*Your task*: Output the data below exactly, without images.

** Material supplied follows **

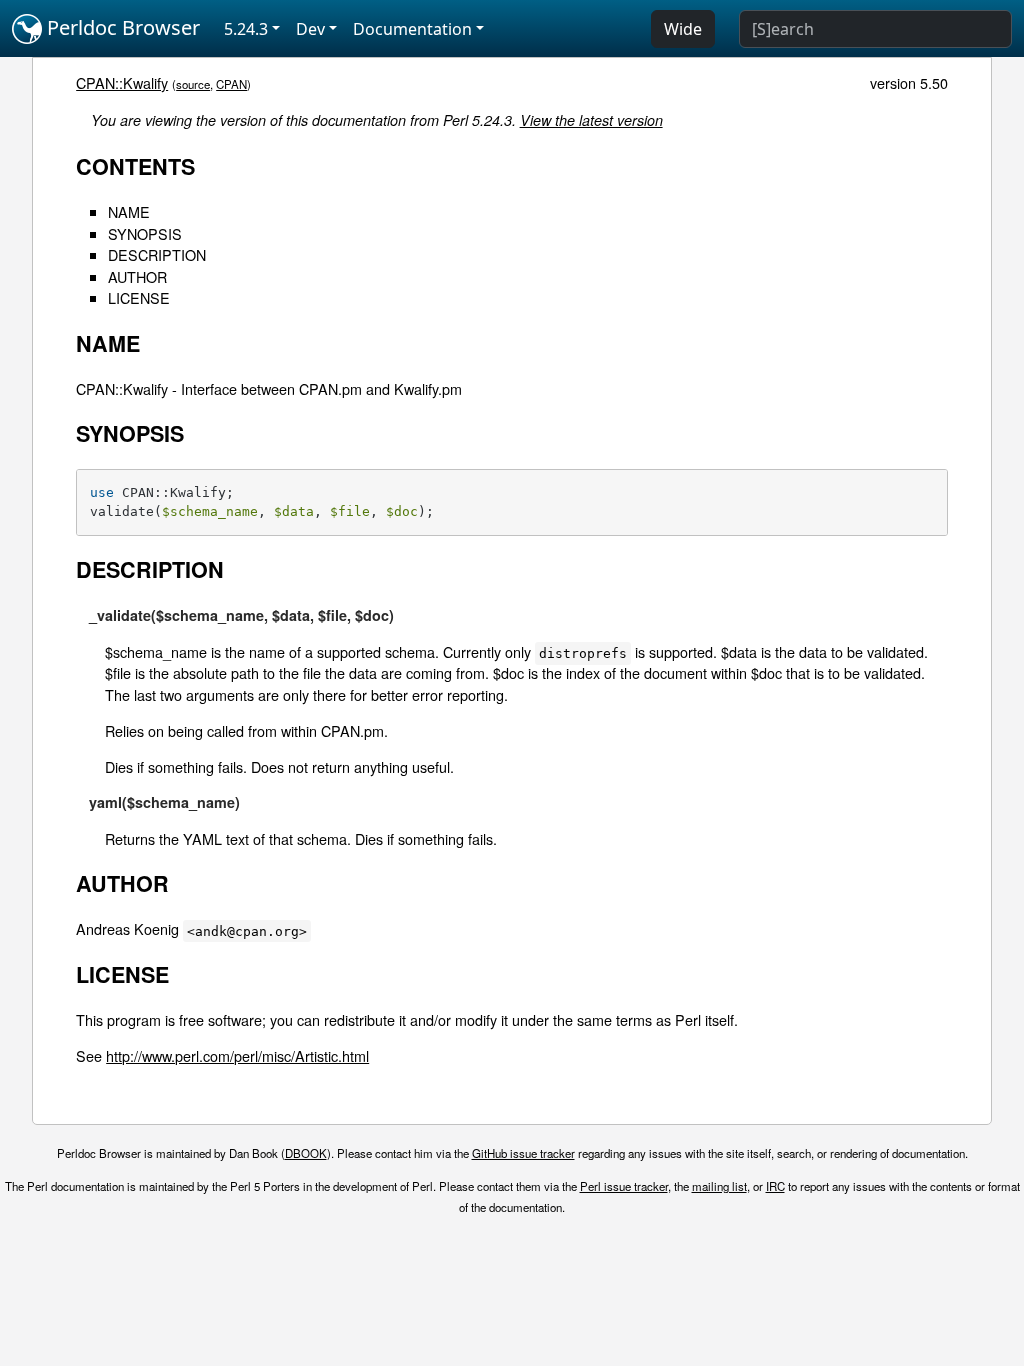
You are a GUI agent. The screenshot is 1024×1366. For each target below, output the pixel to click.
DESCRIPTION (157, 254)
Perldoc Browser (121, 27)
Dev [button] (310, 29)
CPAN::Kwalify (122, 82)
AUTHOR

** End of Material supplied **

*Output*:
You are a GUI agent. The screenshot is 1024×1366. For each target below, output the pixel to click.
DESCRIPTION (157, 254)
Perldoc Browser (121, 27)
Dev [button] (310, 29)
CPAN::Kwalify (122, 82)
AUTHOR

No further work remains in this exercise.